А музыка, надо сказать, грохочет из динамиков. Хорошо, мы подальше от неё сели.
— Тогда так и возьмем.
— Только насчет сладкого я не очень, — предупреждаю. — Так что ты себе бери, что хочешь, а мне и того, что есть, хватит.
— Как знаешь, — пожимает плечами. — А я возьму себе кофе и кусок фруктового торта… Нет, кусок фруктового и кусок „Стефании“.
— Не разнесет тебя, дорогая племянница? — интересуюсь.
— Нет. Я форму держу, и вообще так устроена, что цельный торт съем, а весу не прибавится… Что пить будешь, дядюшка, водку или коньяк?
— Давай-ка водочку, родимую, — говорю. — Самое надежное дело.
— Тогда заказывай, — усмехается. — А мне закажи вот это итальянское вино. Надеюсь, оно здесь настоящее.

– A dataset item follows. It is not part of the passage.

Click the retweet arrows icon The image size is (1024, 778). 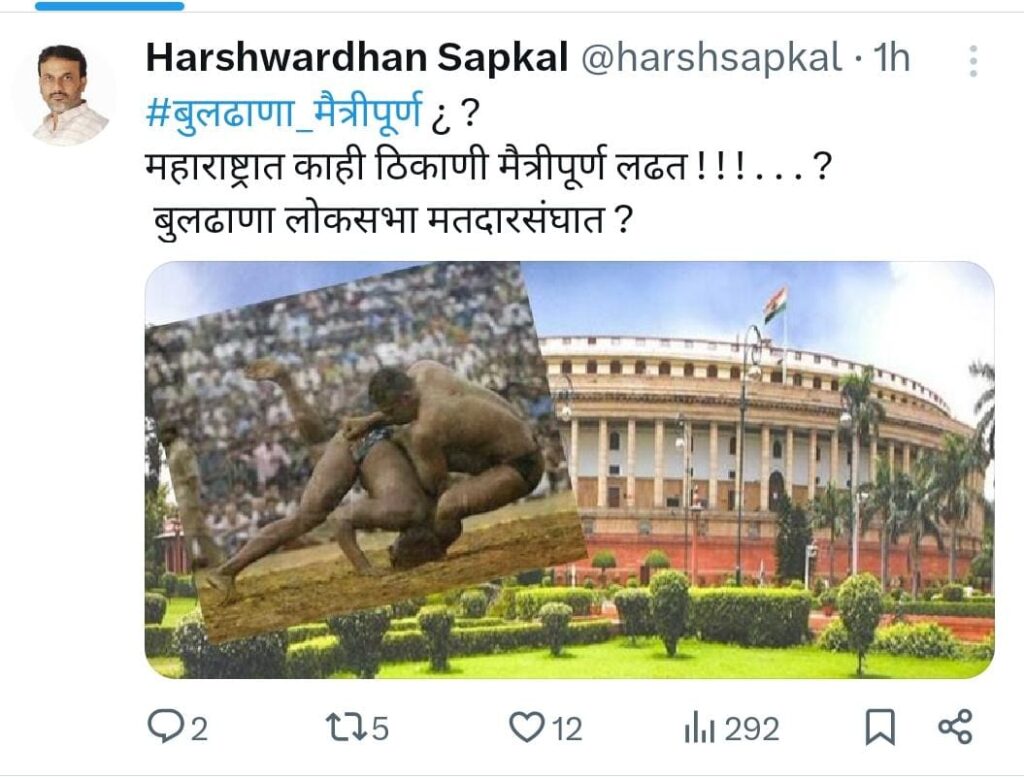pyautogui.click(x=345, y=728)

И я, значит, как барин, даю заказ официанту, тот все записывает, и начинают нас обслуживать по высшему уровню. Девка отменно держится, кивком головы благодарит, ложку и вилку держит так, как в высших кругах принято даже мне это заметно, и при этом, при своей-то вроде равнодушной рожице, наворачивает так, что треск за ушами стоит. Все в себя подбирает, до кусочка. Ну, а как до сладкого дошло, так и показное равнодушие почти пропало, в глазах что-то заблестело. А я приглядываюсь к ней. Так, ничего вроде, девка, только имеется в ней какая-то порча. По тому, как человек ест, это всегда заметно. Особенно как она эти торты наворачивает. Жадность в ней проглядывает нехорошая — жадность девчонки, привыкшей ножкой топать и все получать. Ну, оно понятно, у красоток всегда капризы и упрямство, привыкли, что вокруг них ухажеры вьются и в лепешку для них расшибиться готовы.
А я сижу, водочку потягиваю. Свиная отбивная хорошая была, нежная, но все равно для моего желудка тяжелая, особенно с непривычки. Ничего, думаю, водочка все промоет и отрегулирует.
А она на меня глазом косит и спрашивает:
— Что так смотришь? Давно не видел?
— Да так, — говорю. — изучаю.
Она усмехнулась и следующую ложку торта в рот отправила.
— Много наизучал? — говорит.
— Вроде, неплохая ты девка, — отвечаю. — Вот только порченая.
— Чем же это я, — спрашивает, — порченая?
— Норов в тебе есть, — объясняю. — Вышибить бы его из тебя — цены бы тебе не было.
— Я ж красавица! — смеется она. — А красавица без норова — все равно, что мясо без соли. Разве не так?
— Все так, — говорю. — Но как бы тебе на этом норове не погореть. Чем скромней к себе относишься — тем правильней себя в жизни ставишь.
— За лишним не надо рваться, хочешь сказать?
— Приблизительно так.
— Неужели тебе, дед, никогда красивой жизни не хотелось? Никогда твое скудное существование не надоедало?
— А с чего ему надоедать? Все, что надо, у меня есть, — отвечаю. Хотел бы большую деньгу за хвост уцепить — так мы бы с тобой ещё поглядели, кто лучше стреляет и кто умеет хитрее засады ставить. Но одно дело — за друзей расквитаться, другое дело — смертью торговать, чтобы потом свои телеса баловать. Те, кто баловать себя любит, они в самый неподходящий момент слабину пускают, потому что жалко им очень себя становится. А мне себя жалеть ни к чему. Не знаю, может, воспитан я так, но неловко мне бывает лишний кусок в свой рот тащить, когда вокруг сплошная беда и безобразие.